(Records drawn from a dataset)
=-=-=-=-=
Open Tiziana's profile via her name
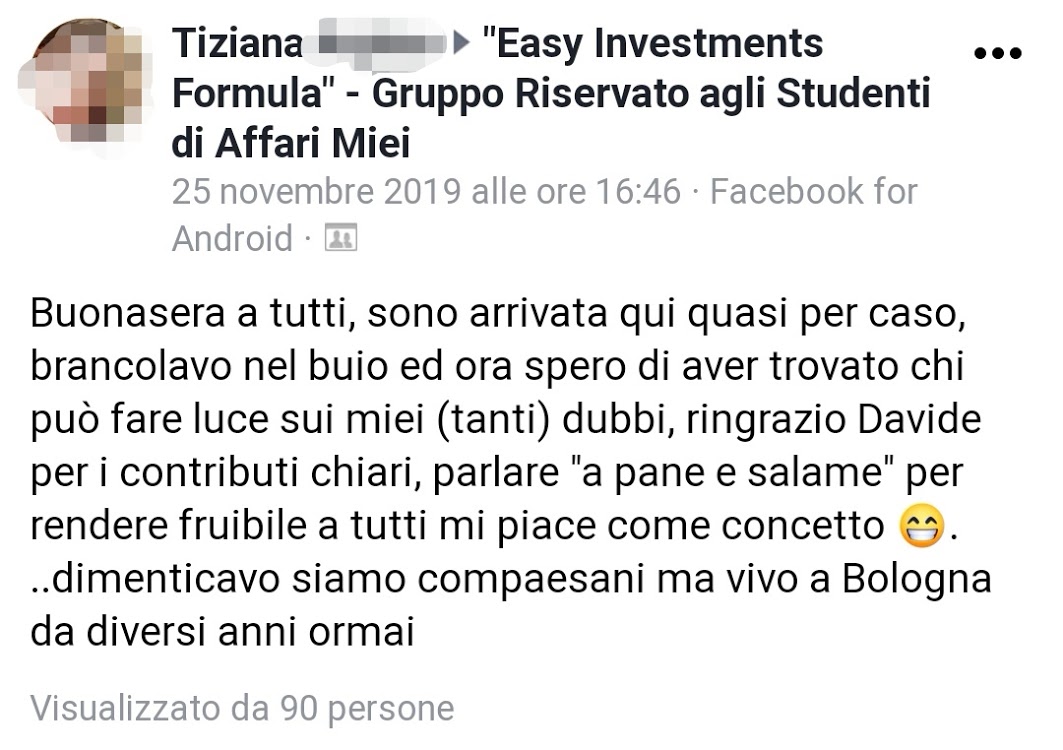Screen dimensions: 1063x750 click(x=237, y=44)
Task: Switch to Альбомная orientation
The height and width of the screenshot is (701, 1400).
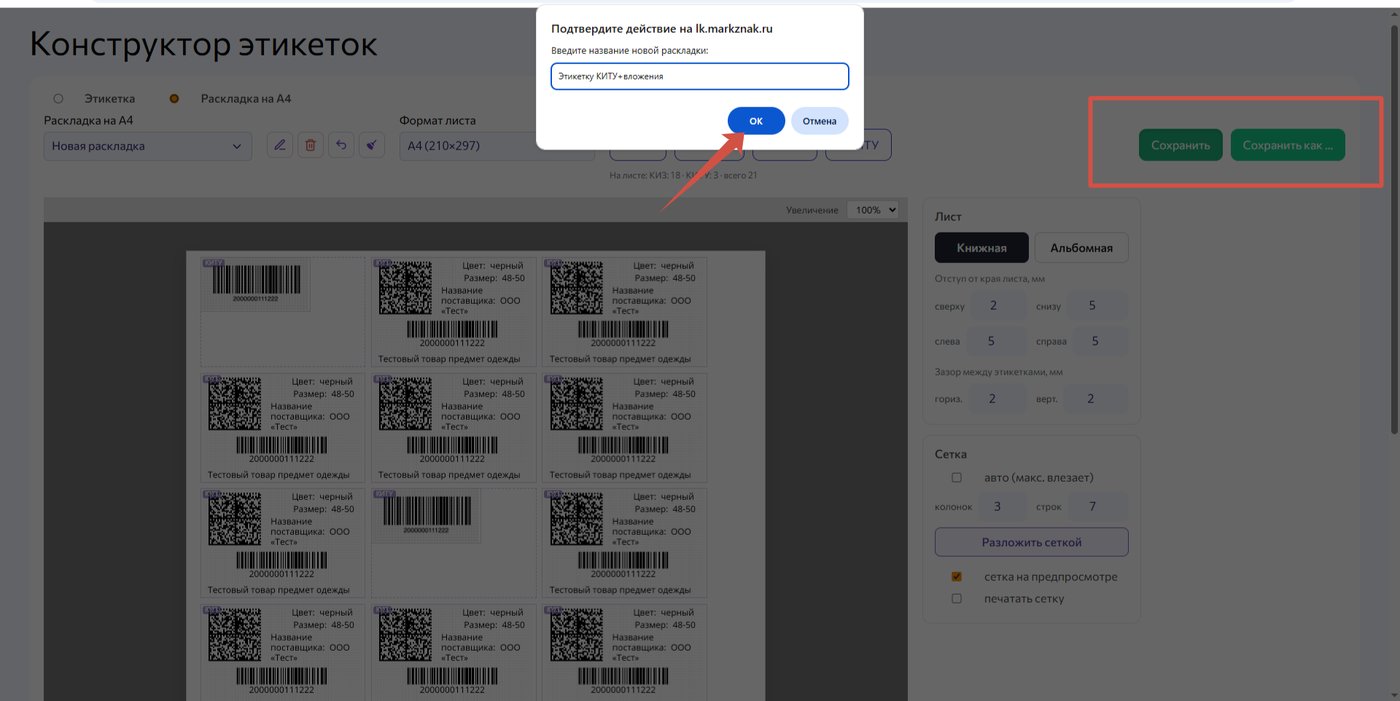Action: tap(1081, 248)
=-=-=-=-=
Try it:
Return verbatim every line from the line containing "The height and" to the last line of the entries above, inclusive, and leave out the pictures.

Task answer:
The height and width of the screenshot is (701, 1400).
Action: tap(1081, 248)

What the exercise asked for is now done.